* _Records for the exercise_:
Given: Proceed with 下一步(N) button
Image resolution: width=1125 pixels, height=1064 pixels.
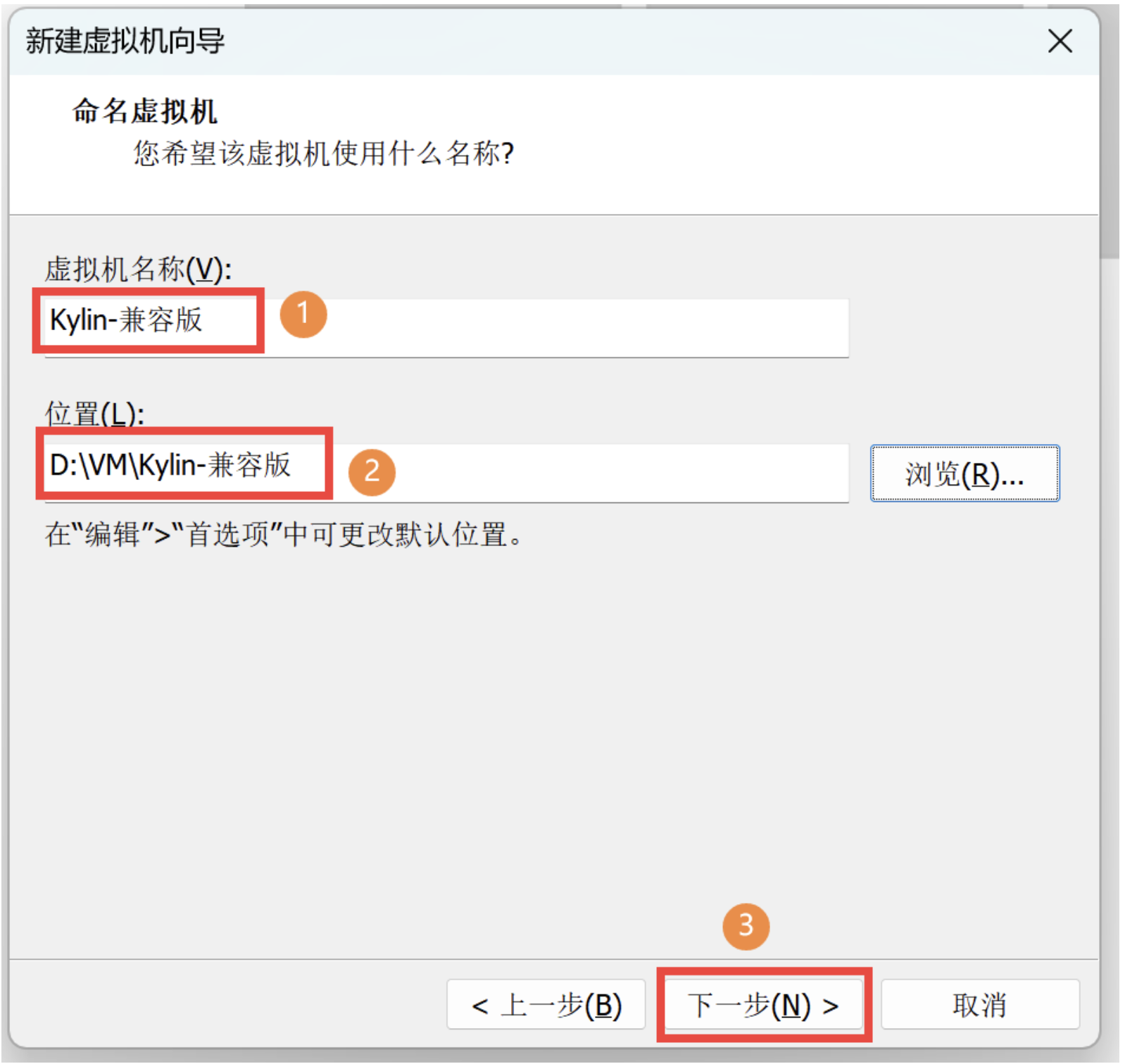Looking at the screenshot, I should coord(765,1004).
* * *
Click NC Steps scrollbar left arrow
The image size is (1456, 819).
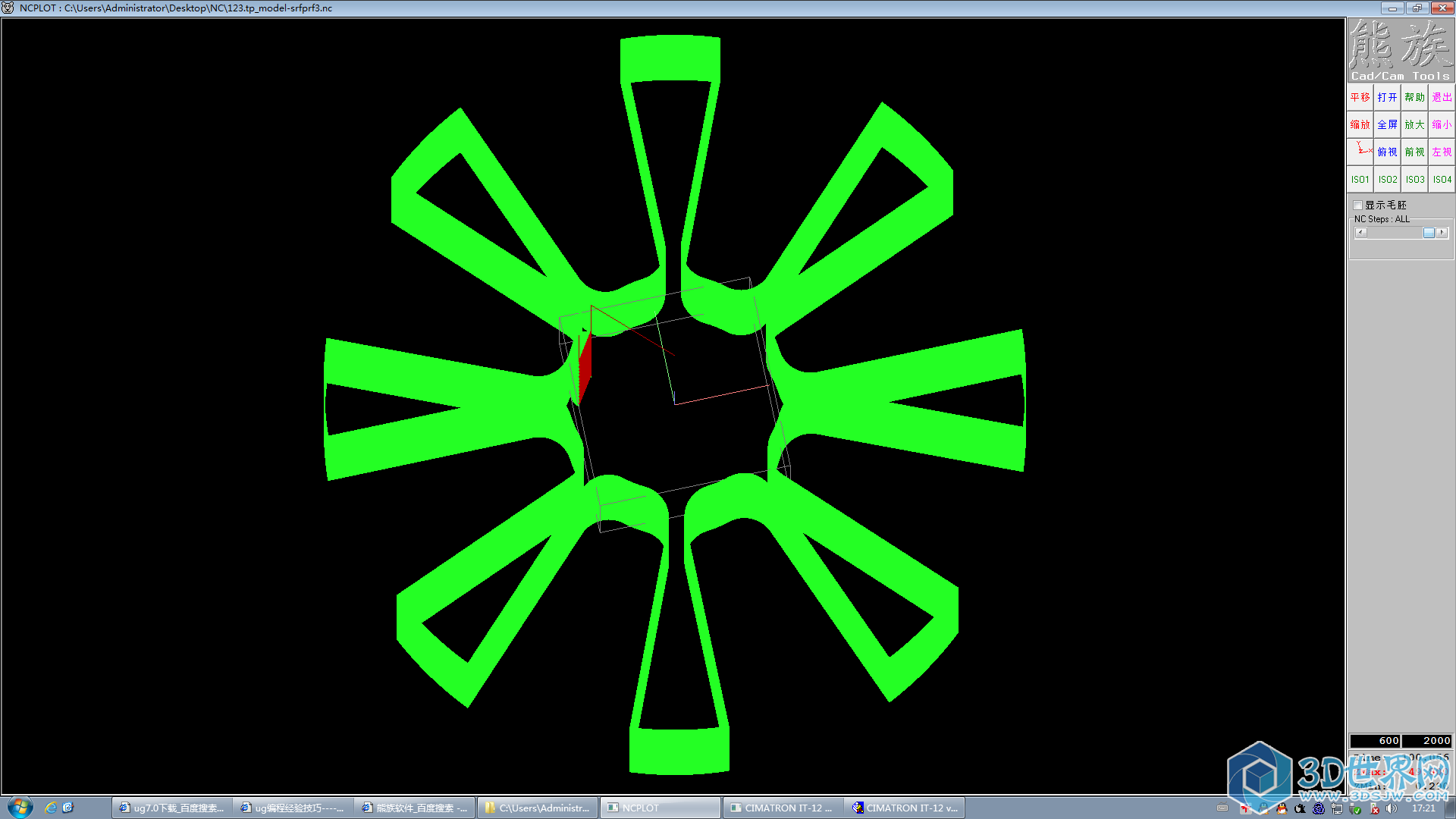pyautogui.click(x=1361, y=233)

* _Instructions for the task_: Quote the entries above from the line with "Given: Proceed with 下一步(N) button" to the line with "Looking at the", leaving out the pictures.

* _Written answer_:
Given: Proceed with 下一步(N) button
Image resolution: width=1125 pixels, height=1064 pixels.
Looking at the screenshot, I should coord(765,1004).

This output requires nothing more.